Read through the data and count the lines that contain the string "cover"; give only the result.

------------------------------------------------------------

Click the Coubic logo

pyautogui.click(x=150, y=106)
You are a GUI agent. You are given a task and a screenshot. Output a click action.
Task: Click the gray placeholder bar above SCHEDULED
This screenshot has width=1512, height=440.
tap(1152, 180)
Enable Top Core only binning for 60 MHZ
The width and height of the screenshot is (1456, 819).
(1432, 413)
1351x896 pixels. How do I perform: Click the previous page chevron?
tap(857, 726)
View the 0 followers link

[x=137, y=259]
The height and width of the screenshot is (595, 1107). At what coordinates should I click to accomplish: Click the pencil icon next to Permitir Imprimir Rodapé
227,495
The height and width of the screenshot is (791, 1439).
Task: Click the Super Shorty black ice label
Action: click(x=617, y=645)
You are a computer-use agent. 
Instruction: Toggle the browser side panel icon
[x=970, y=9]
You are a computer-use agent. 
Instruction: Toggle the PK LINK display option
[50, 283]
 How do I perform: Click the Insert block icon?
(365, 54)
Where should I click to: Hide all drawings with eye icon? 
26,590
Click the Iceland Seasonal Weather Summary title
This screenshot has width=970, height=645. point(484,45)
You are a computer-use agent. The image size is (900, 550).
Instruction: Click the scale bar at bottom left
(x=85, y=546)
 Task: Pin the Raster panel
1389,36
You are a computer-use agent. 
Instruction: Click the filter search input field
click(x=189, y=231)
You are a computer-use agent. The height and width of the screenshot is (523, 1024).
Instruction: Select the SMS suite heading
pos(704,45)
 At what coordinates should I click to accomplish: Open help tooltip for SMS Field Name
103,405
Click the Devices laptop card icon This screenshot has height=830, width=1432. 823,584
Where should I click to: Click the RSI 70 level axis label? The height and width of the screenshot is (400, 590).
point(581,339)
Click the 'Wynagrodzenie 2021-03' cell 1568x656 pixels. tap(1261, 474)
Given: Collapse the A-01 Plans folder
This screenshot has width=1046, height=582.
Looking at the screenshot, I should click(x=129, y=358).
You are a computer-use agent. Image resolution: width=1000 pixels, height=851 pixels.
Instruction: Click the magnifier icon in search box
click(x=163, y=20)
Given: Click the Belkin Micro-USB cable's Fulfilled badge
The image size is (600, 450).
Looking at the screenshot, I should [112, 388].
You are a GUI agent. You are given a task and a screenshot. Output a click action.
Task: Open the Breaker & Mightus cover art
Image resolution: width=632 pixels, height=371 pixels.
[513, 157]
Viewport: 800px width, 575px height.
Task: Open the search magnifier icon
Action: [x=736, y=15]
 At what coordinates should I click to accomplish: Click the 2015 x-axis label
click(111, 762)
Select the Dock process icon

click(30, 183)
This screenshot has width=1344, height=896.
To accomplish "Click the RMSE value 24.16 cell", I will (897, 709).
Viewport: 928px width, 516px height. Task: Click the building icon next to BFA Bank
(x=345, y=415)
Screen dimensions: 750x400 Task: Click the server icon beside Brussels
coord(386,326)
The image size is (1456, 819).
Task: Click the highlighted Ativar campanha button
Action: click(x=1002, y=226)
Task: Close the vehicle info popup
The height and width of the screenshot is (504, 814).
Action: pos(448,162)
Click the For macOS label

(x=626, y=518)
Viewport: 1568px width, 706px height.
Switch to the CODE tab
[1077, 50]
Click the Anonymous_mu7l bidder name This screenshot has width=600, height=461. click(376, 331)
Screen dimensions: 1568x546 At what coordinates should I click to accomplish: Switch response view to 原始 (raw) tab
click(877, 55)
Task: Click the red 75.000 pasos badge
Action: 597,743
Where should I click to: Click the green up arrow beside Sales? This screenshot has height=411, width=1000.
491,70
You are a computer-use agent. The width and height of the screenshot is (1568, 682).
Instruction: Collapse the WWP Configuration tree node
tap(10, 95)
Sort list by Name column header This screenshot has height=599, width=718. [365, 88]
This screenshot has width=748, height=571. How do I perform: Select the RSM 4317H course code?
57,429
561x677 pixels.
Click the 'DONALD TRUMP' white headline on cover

------------------------------------------------------------

> Solution for this task
2